■ **TEXTE À LIRE**:
%%

Henry Hathaway n'a sans doute jamais été un immense cinéaste (encore qu'il restera toujours cher à mon cœur pour avoir tourné le splendide Peter Ibbetson dont je vous parlerai d'ici peu, mais sous d'autres cieux) mais a toujours fait preuve d'un solide métier, que ce soit dans le western (le Cinq cartes à abattre de notre enfance) ou le drame flamboyant (Niagara avec Marilyn Monroe). Avec Le plus grand cirque du monde, on sent que le classicisme (vous avez vu, je parle de classicisme, de Clint Eastwood sans parler de « fascisme » -et pourtant, John Wayne... Je plaisante, Vincent !-et sans m'énerver...) s'essouffle et cherche d'autres moyens pour séduire un spectateur désormais conquis par l'opium domestique de la télévision.

Le film s'inscrit dans la lignée des superproductions de DeMille (Sous le plus grand chapiteau du monde) et joue la carte du spectaculaire à tout crin : technicolor et scope, grands numéros de cirque (assez impressionnants) et moments d'action anthologiques (le naufrage du bateau).

Tout cela est plutôt bien fait même si Hathaway transgresse parfois la « règle » du « montage interdit » définie par Bazin et qui veut, en schématisant à l'extrême, que le montage de plans ne se substitue pas totalement à la réalité de ce qui est montré (il prend l'exemple d'un film médiocre montrant en montage parallèle banal un enfant et une lionne qui cherche à retrouver son petit mais dont ledit montage est soudainement authentifié par un plan général où l'enfant et le fauve se retrouvent dans le même plan). Il ne s'agit pas de jouer les baziniens puritains et de tirer des conséquences « morales » de cette transgression mais de constater tout simplement qu'elle n'est absolument pas « esthétique ». Je m'explique : lorsque Hathaway filme de vrais numéros de cirque, son découpage est élégant et sait mettre en valeur les corps en mouvement. Lorsqu'il montre John Wayne dompter un lion, on ne demande pas forcément que l'acteur devienne dompteur mais qu'il y ait un plan, au moins, qui nous le montre avec le fauve. Rien de cela ici (si ce n'est par un grossier jeu de transparence) et le découpage devient alors laborieux et plutôt mal fichu puisque Hathaway n'a pas d'autre solution que de filmer la doublure de l'acteur de dos...

%%

■ **DONNÉES BRUTES**:
%%

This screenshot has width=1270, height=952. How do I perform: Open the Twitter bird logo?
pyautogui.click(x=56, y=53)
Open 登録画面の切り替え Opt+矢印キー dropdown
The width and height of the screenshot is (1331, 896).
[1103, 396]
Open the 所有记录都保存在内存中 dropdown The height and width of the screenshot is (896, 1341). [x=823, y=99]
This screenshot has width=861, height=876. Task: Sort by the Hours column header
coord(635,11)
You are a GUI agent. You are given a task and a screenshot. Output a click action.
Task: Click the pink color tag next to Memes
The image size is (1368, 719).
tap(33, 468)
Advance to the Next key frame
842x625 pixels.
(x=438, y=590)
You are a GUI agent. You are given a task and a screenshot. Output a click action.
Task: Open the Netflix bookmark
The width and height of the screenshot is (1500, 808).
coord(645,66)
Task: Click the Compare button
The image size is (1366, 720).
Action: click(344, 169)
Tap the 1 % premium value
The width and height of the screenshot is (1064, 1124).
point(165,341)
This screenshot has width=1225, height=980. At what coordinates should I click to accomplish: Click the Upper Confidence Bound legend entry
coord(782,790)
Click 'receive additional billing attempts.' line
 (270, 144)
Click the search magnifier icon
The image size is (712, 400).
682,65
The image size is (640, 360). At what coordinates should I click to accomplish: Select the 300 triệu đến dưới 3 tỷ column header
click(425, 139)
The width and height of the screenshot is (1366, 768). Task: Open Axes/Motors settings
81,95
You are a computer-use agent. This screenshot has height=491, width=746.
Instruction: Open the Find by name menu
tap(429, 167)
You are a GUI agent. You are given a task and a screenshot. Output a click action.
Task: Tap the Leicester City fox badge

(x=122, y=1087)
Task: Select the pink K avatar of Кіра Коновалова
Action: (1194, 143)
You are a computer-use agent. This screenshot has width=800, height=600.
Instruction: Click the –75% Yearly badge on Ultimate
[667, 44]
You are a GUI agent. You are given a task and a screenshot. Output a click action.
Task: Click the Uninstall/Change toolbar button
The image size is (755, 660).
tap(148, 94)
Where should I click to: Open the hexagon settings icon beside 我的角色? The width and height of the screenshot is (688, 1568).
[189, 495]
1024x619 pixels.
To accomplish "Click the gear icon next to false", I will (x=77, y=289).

%%

■ **CONSIGNE 1**:
Répondez à ces questions d'après la critique du Plus grand cirque du monde :
(a) Dans quel film de Hathaway cité joue Marilyn Monroe ?
(b) Quel moment d'action du film est qualifié d'anthologique ?
(c) Qui a défini la « règle » du « montage interdit » ?
■ **CONSIGNE 2**: Relevez tous les titres de films cités dans la critique du Plus grand cirque du monde.
■ **CONSIGNE 3**: Poursuivez la critique du Plus grand cirque du monde à partir de sa dernière phrase.

■ **RÉPONSE 1**:
(a) Niagara
(b) Le naufrage du bateau
(c) Bazin

■ **RÉPONSE 2**:
Peter Ibbetson
Cinq cartes à abattre
Niagara
Le plus grand cirque du monde
Sous le plus grand chapiteau du monde

■ **RÉPONSE 3**:
Ceci n'est qu'une petite réserve mais elle laisse présager ce qui me gêne souvent dans le cinéma à « effets spéciaux » de ces dernières années : une tendance à privilégier le « tout-visuel » et le spectaculaire au détriment de la véracité cinématographique (qui n'est pas, comprenons-nous bien, une question de « réalisme » mais de « mise en scène »).

Outre son aspect divertissant, le film séduit par sa distribution : John Wayne et Rita Hayworth portent sur leurs visages tout un pan du cinéma hollywoodien et leur seule présence permet au film de se nimber d'une mélancolie assez touchante. Le rapport avec la jeune Claudia Cardinale, assurément la plus belle femme du monde à l'époque, est plutôt bien vu même si on sourit devant le côté paternaliste de Wayne qui la traite comme une jeune adolescente alors que la belle a déjà près de 25 ans sonnés !

Sans la moindre once de maniérisme, Le plus grand cirque du monde traduit assez bien l'état d'un certain cinéma américain coincé entre un savoir-faire à «l'ancienne » et une volonté d'offrir « toujours plus » pour ne pas perdre du terrain par rapport à la télévision.

C'est ce qui fait son côté « malade » mais également son (grand) charme...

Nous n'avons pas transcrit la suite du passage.